La maîtrise des flux des produits de la mer circulant sur le territoire de l'Union Européenne est, comme cela a été abordé, un enjeu majeur pour la pérennité des apports et l'économie de ce secteur. Le système européen offre le modus operandi nécessaire pour remonter jusqu'au point d'entrée de l'Union des produits issus de pêcheries ou d'aquaculture provenant d'un État tiers.

En amont de ce point d'entrée, les seules données accessibles sont les certificats de capture émis par ces États. Ainsi, vouloir vérifier l'origine d'un lot de produits au-delà des frontières de l'Union, ne peut se faire qu'avec l'accord et la collaboration de l'État certificateur. En effet, l'ensemble de la réglementation européenne octroie une compétence rationeloci aux inspecteurs de l'Union, uniquement sur le territoire ou les navires de l'Union.

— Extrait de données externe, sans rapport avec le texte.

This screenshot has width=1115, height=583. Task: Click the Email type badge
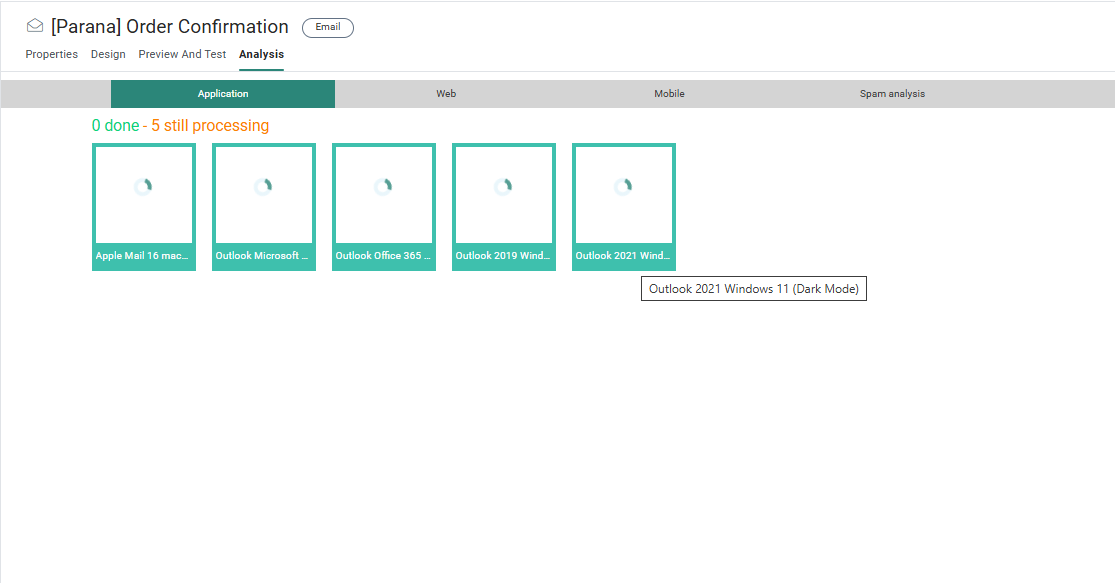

Il existe également des compétences délivrées aux inspecteurs membres des ORGP, pour permettre l'inspection de navires membres de cette ORGP. Cependant, la compétence d'inspection délivrée aux inspecteurs dans État tiers relève du droit souverain de cet État. Les inspecteurs de l'Union Européenne n'ont donc aucune compétence dans ces États.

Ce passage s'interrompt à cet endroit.